Глава 2. Святыня
Утро встретило его хмурым светом и гулом голосов за окном. Яков проснулся от того, что кто-то громко стучал в дверь.
— Яшенька, вставай! В церковь опаздаем! — кричала баба Маня, голос которой, казалось, не изменился за это время.
Он потянулся за телефоном — 6:34, три пропущенных от Кати, пара смс от начальника. Город не спал, даже здесь, за сотни километров, он настигал его.
Яков оделся во вчерашнее: черные джинсы, белая рубашка, пиджак. В зеркале он выглядел как будто на деловую встречу, а не на похороны.
— Вона как повырядился — фыркнула соседка толи обращаясь к Якову, толи к своему деду, — Тьфу, городской.
Он хотел ответить что-то резкое, но сдержался.
Дорога в церковь шла через всю деревню. Бабки, одетые в темные платки и старомодные пальто, шли медленно в развалку, переговариваясь на своем, непонятном ему языке:
— А мой-то дед годков уж восемь как спился. А теперь и Иваныча нет! Совсем мы бабоньки одни остались, а коли беда какая?
— Какаааая, — безразлично протянула вторая бабка, не следившая за тем, что тараторила первая.
Яков шел позади, чувствуя себя чужим в этом шествии. Его дорогие ботинки вязли в грязи, а телефон в кармане периодически вибрировал — Катя больше не звонила, только писала. Он игнорировал.
Церквушка покосилась набок, будто пьяная. Старые иконы внутри потемнели от времени, а воздух был густым от ладана и воска — казалось, само время здесь законсервировалось.
Бабки сразу ринулись к гробу, запричитали, закрестились, зажгли свечи. Одна из них — баба Маня — вдруг громко зарыдала, упав на колени.

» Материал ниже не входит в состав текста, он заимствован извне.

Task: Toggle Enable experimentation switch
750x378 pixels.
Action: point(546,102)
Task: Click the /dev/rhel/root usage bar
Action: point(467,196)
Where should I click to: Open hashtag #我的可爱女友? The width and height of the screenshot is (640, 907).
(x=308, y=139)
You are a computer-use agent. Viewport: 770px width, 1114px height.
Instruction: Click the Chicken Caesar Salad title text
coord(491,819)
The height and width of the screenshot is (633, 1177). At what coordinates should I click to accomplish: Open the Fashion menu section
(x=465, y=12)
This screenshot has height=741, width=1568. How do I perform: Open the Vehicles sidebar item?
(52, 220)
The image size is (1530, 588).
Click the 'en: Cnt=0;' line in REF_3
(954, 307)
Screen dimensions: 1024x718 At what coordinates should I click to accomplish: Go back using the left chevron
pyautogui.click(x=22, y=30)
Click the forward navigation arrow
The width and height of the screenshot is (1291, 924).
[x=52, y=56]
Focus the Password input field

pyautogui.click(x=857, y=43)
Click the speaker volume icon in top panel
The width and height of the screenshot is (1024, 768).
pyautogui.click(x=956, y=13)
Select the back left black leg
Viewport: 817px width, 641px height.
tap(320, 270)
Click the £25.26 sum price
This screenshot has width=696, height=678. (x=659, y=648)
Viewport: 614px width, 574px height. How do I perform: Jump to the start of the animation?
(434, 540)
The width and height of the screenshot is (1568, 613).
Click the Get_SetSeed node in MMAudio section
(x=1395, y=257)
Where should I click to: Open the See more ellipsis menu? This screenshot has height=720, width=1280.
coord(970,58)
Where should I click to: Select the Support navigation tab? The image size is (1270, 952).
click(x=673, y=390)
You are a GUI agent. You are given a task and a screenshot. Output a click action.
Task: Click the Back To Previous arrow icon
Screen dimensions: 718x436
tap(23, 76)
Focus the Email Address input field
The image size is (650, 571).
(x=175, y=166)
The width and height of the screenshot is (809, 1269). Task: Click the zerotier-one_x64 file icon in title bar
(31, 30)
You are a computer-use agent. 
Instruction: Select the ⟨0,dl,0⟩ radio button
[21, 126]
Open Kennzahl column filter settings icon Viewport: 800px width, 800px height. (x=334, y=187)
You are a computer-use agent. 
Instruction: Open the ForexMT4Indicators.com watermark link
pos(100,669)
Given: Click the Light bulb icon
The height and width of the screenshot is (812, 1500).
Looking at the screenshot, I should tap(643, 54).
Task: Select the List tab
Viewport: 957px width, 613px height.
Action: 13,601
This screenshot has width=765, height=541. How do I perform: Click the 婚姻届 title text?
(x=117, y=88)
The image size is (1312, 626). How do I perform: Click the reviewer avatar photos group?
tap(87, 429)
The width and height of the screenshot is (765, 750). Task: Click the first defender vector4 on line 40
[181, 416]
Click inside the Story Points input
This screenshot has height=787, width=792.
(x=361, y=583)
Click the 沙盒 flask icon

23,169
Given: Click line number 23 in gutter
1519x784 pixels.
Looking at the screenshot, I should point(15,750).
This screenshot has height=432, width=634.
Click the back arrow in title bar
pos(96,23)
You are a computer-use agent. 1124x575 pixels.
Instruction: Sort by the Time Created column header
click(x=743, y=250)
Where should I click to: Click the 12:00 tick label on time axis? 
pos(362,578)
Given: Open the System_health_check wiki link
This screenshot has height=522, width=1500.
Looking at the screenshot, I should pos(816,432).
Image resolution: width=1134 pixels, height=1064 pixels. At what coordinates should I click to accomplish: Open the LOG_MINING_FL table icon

— Господи, забрал бы меня лучше! Горе-то какое! Грех мне!
Яков стоял у входа, не зная, куда деть руки. Он не помнил, когда последний раз был в церкви. Наверное, в детстве.
Священник начал службу. Высокий, сухопарый, в рясе, которая когда-то была темно-синей, а теперь выцвела до грязно-серого оттенка. Ткань истончилась на сгибах, заплатки на локтях были аккуратно, но заметно пришиты грубыми нитками. Ряса волочилась по полу, значит, священник уже сгорбился под старостью лет, а раньше был еще выше.
Его лицо — изрезанное морщинами, как кора старого луба, — не выдавало возраста. Могло быть и шестьдесят, и девяносто. Глаза, однако, смотрели ясно, почти молодо, будто за прозрачной дымкой прожитых лет горел неугасаемый огонь.
Бабки подхватили молитвы, голоса их дрожали, слезы текли по впалым щекам.
А Яков просто стоял. Не молился. Не плакал. Он стоял, глядя в пол и думал:
«Какая разница? Дед уже мертв, ему все равно.. Церковь, свечи, эти завывания — все это для живых. Зачем я здесь?»
И вдруг — тишина. Яков поднял голову, очнувшись от забытия.
Священник смотрел прямо на него. Не поверх голов, не сквозь — а словно вглубь души. На мгновение хитрый прищур старца показался отнюдь не святым.
— Яшенька — догадливо протянул старик.
Голос его изменился — стал мягче, почти отеческим. Яков почувствовал, как что-то сжимается у него в груди.
— Простите... Вы меня знаете?
Священник медленно улыбнулся.
— Как же не знать. Ты ж под моей яблоней собаку хоронил.